# Fraud Detection - Modeling (Refactored)

This notebook demonstrates a modular approach to modeling fraud detection. We use the `ModelTrainer` class for training and evaluation, ensuring consistency across different datasets.

In [None]:
import sys
import os
import pd as pd
import numpy as np
sys.path.append(os.path.abspath('../'))

from sklearn.model_selection import train_test_split
from scripts.imbalance_handler import ImbalanceHandler
from scripts.data_clean import DataCleaner
from scripts.modeling_utils import ModelTrainer

import warnings
warnings.filter_warnings('ignore')

## 1. Data Preparation & SMOTE

We load the processed datasets, perform stratified splits, and apply SMOTE to balance the training data.

In [None]:
cleaner = DataCleaner()
handler = ImbalanceHandler()
trainer = ModelTrainer()

# --- Fraud Data ---
fraud_df = pd.read_csv("../data/processed/processed_data.csv")
fraud_df_ml = cleaner.prepare_for_modeling(fraud_df, target_col='class')
X_f = fraud_df_ml.drop('class', axis=1)
y_f = fraud_df_ml['class']
X_train_f, X_test_f, y_train_f, y_test_f = train_test_split(X_f, y_f, test_size=0.2, random_state=42, stratify=y_f)
X_train_f_s, y_train_f_s = handler.resample_smote(X_train_f, y_train_f)

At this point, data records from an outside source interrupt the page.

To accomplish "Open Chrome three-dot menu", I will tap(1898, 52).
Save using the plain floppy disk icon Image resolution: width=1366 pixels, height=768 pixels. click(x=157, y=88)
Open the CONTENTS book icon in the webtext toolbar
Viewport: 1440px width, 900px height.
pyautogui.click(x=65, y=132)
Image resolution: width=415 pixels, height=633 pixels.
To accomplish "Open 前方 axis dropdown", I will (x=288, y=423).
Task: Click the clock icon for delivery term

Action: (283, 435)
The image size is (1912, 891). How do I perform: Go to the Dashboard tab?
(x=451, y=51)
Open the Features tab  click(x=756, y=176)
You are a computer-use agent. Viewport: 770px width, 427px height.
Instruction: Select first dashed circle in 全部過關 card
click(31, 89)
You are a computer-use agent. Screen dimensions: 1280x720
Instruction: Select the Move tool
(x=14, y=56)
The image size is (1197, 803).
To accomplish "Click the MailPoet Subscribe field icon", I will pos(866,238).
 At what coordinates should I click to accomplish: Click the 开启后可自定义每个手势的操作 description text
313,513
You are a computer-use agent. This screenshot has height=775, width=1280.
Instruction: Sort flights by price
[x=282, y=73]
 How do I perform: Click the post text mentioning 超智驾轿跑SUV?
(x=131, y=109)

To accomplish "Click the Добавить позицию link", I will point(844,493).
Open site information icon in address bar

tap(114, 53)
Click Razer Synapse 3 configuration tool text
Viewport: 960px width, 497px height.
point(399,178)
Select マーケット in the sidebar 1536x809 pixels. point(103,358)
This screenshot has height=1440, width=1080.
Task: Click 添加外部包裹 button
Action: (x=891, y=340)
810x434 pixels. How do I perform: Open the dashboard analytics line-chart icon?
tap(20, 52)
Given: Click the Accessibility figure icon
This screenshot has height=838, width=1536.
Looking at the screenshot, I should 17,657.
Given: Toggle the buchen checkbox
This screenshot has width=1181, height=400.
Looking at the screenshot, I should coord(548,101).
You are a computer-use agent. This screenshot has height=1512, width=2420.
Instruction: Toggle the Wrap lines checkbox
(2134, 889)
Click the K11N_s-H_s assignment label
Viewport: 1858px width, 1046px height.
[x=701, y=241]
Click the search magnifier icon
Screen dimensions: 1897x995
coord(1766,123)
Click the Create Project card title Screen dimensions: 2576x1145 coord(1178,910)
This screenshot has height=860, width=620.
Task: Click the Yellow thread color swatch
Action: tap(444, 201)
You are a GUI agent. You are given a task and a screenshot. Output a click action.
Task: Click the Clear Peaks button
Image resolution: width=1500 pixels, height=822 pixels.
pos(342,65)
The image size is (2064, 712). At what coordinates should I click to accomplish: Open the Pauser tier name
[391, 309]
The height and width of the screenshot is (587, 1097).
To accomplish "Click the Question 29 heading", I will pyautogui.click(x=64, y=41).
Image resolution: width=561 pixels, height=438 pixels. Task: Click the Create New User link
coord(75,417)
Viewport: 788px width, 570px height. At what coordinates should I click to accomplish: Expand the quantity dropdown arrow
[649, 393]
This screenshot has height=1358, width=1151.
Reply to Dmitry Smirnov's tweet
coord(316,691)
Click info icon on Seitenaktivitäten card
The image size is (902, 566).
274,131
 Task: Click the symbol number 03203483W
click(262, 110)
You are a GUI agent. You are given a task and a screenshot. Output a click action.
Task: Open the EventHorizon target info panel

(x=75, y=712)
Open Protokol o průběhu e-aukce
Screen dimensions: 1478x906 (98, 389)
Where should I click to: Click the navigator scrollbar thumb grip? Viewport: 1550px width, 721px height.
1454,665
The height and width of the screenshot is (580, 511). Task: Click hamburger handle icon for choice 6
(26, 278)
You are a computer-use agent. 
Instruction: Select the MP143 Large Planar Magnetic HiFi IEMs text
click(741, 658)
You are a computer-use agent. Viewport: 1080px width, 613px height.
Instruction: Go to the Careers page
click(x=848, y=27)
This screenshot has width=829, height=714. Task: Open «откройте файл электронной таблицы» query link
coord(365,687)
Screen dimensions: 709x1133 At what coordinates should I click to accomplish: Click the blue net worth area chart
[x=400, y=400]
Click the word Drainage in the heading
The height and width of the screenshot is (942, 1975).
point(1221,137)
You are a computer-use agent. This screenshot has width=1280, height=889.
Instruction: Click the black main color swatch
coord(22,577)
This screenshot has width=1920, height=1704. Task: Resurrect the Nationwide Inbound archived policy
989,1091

# --- Credit Card Data ---
cc_df = pd.read_csv("../data/raw/creditcard.csv")
X_cc = cc_df.drop('Class', axis=1)
y_cc = cc_df['Class']
X_train_cc, X_test_cc, y_train_cc, y_test_cc = train_test_split(X_cc, y_cc, test_size=0.2, random_state=42, stratify=y_cc)
X_train_cc_s, y_train_cc_s = handler.resample_smote(X_train_cc, y_train_cc)

print("Data Preparation Complete.")

## 2. Baseline Model: Logistic Regression

In [None]:
lr_f = trainer.train_logistic_regression(X_train_f_s, y_train_f_s)
res_lr_f = trainer.evaluate_model(lr_f, X_test_f, y_test_f, "LR Fraud")

lr_cc = trainer.train_logistic_regression(X_train_cc_s, y_train_cc_s)
res_lr_cc = trainer.evaluate_model(lr_cc, X_test_cc, y_test_cc, "LR Credit Card")

## 3. Ensemble Model: LightGBM

In [None]:
lgb_f = trainer.train_lightgbm(X_train_f_s, y_train_f_s)
res_lgb_f = trainer.evaluate_model(lgb_f, X_test_f, y_test_f, "LGBM Fraud")

lgb_cc = trainer.train_lightgbm(X_train_cc_s, y_train_cc_s)
res_lgb_cc = trainer.evaluate_model(lgb_cc, X_test_cc, y_test_cc, "LGBM Credit Card")

## 4. Cross-Validation

In [None]:
trainer.perform_cross_validation(X_f, y_f, lgb_f, "LGBM Fraud")
trainer.perform_cross_validation(X_cc, y_cc, lgb_cc, "LGBM Credit Card")

## 5. Model Comparison

In [None]:
results = [res_lr_f, res_lr_cc, res_lgb_f, res_lgb_cc]
comparison_df = trainer.compare_models(results)
comparison_df